◆ Dataset entries ◆
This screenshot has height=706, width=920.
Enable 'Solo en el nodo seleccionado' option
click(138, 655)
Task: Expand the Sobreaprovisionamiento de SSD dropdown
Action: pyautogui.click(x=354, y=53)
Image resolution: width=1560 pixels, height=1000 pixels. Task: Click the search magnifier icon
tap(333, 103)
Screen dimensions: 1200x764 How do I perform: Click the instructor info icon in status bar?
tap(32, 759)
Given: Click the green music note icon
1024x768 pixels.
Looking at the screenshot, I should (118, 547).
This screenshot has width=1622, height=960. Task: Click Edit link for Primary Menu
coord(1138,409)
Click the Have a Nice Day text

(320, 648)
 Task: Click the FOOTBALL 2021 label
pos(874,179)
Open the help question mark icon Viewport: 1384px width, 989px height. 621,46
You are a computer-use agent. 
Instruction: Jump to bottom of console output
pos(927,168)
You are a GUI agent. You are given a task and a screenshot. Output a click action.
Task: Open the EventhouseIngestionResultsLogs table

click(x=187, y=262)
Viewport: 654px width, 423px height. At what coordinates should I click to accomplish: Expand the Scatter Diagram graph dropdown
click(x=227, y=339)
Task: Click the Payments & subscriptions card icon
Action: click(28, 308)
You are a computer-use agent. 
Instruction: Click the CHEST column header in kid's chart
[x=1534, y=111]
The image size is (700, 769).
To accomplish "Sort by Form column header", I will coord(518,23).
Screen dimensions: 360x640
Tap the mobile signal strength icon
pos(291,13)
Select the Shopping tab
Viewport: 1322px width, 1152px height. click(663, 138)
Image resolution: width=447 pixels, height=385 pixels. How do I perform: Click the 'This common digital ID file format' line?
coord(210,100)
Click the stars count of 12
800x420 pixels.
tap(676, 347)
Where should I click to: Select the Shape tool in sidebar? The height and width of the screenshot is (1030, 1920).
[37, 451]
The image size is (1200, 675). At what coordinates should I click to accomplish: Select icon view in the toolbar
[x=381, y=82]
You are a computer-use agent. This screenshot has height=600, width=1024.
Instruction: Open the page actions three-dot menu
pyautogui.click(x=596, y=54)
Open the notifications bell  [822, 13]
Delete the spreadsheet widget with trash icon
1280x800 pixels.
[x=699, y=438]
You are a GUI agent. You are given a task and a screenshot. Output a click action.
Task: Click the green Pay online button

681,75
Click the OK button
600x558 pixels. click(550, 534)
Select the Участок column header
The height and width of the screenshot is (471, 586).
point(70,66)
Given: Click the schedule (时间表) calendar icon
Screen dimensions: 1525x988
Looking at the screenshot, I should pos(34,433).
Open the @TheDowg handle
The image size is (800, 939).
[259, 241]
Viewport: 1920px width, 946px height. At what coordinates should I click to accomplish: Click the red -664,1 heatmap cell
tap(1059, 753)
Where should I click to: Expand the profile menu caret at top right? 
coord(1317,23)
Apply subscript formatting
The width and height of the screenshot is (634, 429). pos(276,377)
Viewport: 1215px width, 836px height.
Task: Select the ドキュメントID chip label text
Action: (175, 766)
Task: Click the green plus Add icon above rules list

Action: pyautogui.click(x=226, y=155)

◆ Task prompt ◆
After locating the line with "Given: Click the schedule (时间表) calendar icon", please repeat it and every line after it exactly, through the end of the data above.

◆ Task response ◆
Given: Click the schedule (时间表) calendar icon
Screen dimensions: 1525x988
Looking at the screenshot, I should pos(34,433).
Open the @TheDowg handle
The image size is (800, 939).
[259, 241]
Viewport: 1920px width, 946px height. At what coordinates should I click to accomplish: Click the red -664,1 heatmap cell
tap(1059, 753)
Where should I click to: Expand the profile menu caret at top right? 
coord(1317,23)
Apply subscript formatting
The width and height of the screenshot is (634, 429). pos(276,377)
Viewport: 1215px width, 836px height.
Task: Select the ドキュメントID chip label text
Action: (175, 766)
Task: Click the green plus Add icon above rules list

Action: pyautogui.click(x=226, y=155)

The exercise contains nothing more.